我有一个JSON数据对象,如下所示:
{
"monitorId": 865,
"deviceId": "94:54:93:49:96:13",
"data": "{"0001":105.0,"0002":1.21,"0003":0.69,"0004":1.46,"0005":47.43,"0006":103.3}",
"state": 2,
"time": 1593687809180
}
字段data
本身就是一个JSON对象字符串。我如何用Flink的表API来表达这个模式?我尝试创建一个UDF,它接收JSON字符串并输出解析后的内容。但是,我找不到填充DataTypes.ROW
对象的方法:
t_env.connect(
Kafka()
.version("universal")
.topic(INPUT_TOPIC)
.property("bootstrap.servers", PROD_KAFKA)

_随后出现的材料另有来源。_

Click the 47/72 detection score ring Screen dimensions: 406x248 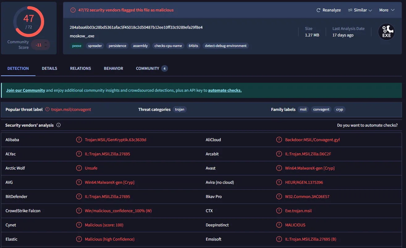point(28,21)
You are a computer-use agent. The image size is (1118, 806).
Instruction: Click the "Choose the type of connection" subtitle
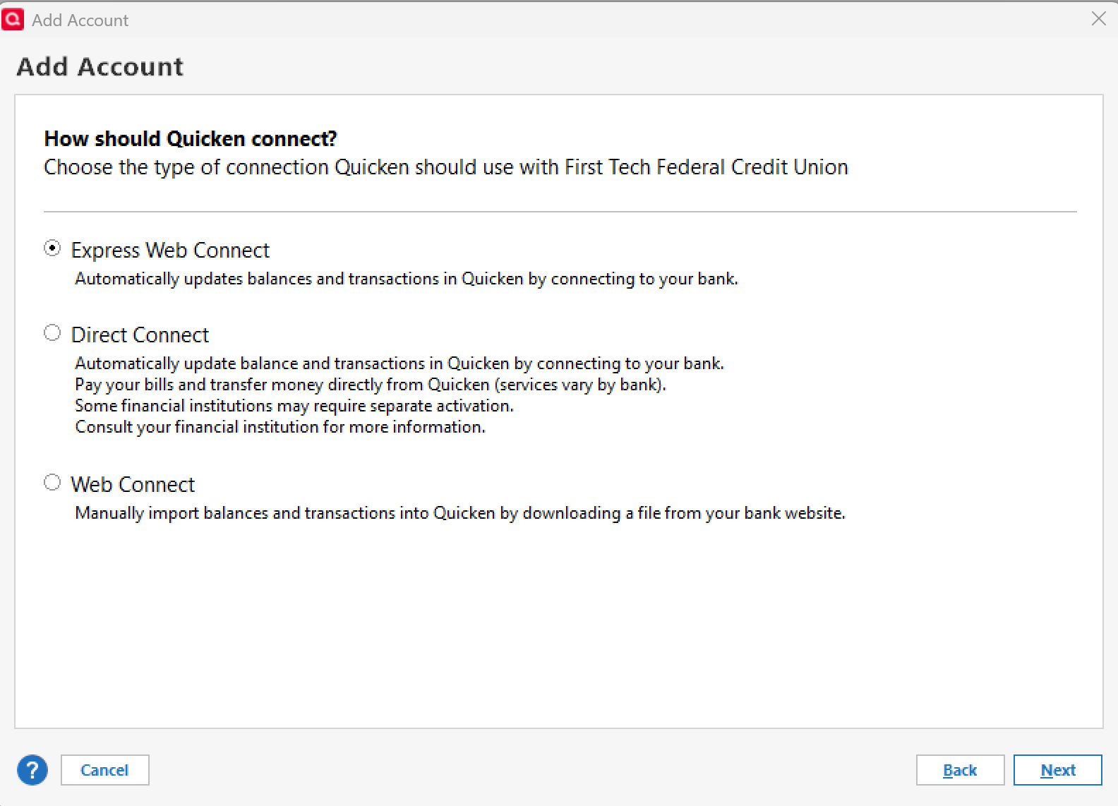click(445, 167)
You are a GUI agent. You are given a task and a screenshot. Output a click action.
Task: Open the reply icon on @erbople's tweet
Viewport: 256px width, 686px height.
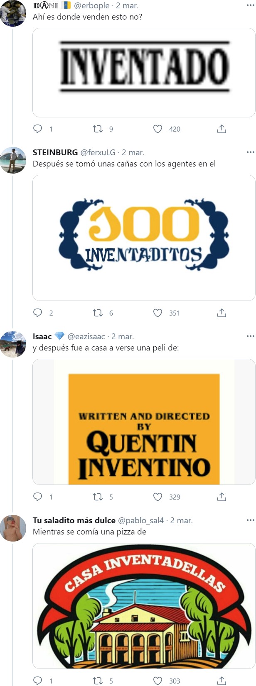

.property("zookeeper.connect", PROD_ZOOKEEPER)
.start_from_latest()
)
.with_format(
Json()
.json_schema(
"""
{
"type": "object",
"properties": {
"monitorId": {
"type": "string"
},
"deviceId": {
"type": "string"
},
"data": {
"type": "string"
},
"state": {
"type": "integer"
},
"time": {
"type": "string"
}
}
}
"""
)
)
.with_schema(
Schema()
.field("monitorId", DataTypes.STRING())
.field("deviceId", DataTypes.STRING())
.field("time", DataTypes.STRING())
.field("data", DataTypes.STRING())
.field("state", DataTypes.STRING())
)
.register_table_source(INPUT_TABLE)
t_env.connect(Kafka()
.version("universal")
.topic(OUTPUT_TOPIC)
.property("bootstrap.servers", LOCAL_KAFKA)
.property("zookeeper.connect", LOCAL_ZOOKEEPER)
.start_from_latest()
)
.with_format(
Json()
.json_schema(
"""
{
"type": "object",
"properties": {
"monitorId": {
"type": "string"
},
"data": {
"type": "string"
},
"time": {
"type": "string"
}
}
}
"""
)
)
.with_schema(
Schema()
.field("monitorId", DataTypes.STRING())
.field("time", DataTypes.STRING())
.field("data", DataTypes.ROW([DataTypes.FIELD("feature1", DataTypes.STRING())]))
)
.register_table_sink(OUTPUT_TABLE)
class DataConverter(ScalarFunction):
def eval(self, str_data):
data = json.loads(str_data)
return ? # <--- how do I populate the DataType.ROW with each individual value from data?
t_env.register_function("data_converter", udf(DataConverter(), input_types = [DataTypes.STRING()],
result_type =
DataTypes.ROW([
DataTypes.FIELD("feature1", DataTypes.STRING())
])))
t_env.from_path(INPUT_TABLE)
.select("monitorId, time, data_converter(data)")
.insert_into(OUTPUT_TABLE)
t_env.execute("IU pyflink job")
如果您希望Python UDF的结果类型是DataTypes.Row
,您可以使用Row
的Python类来包装它。Row
的类从Tuple扩展而来。您可以使用以下代码导入:from pyflink.table.types import Row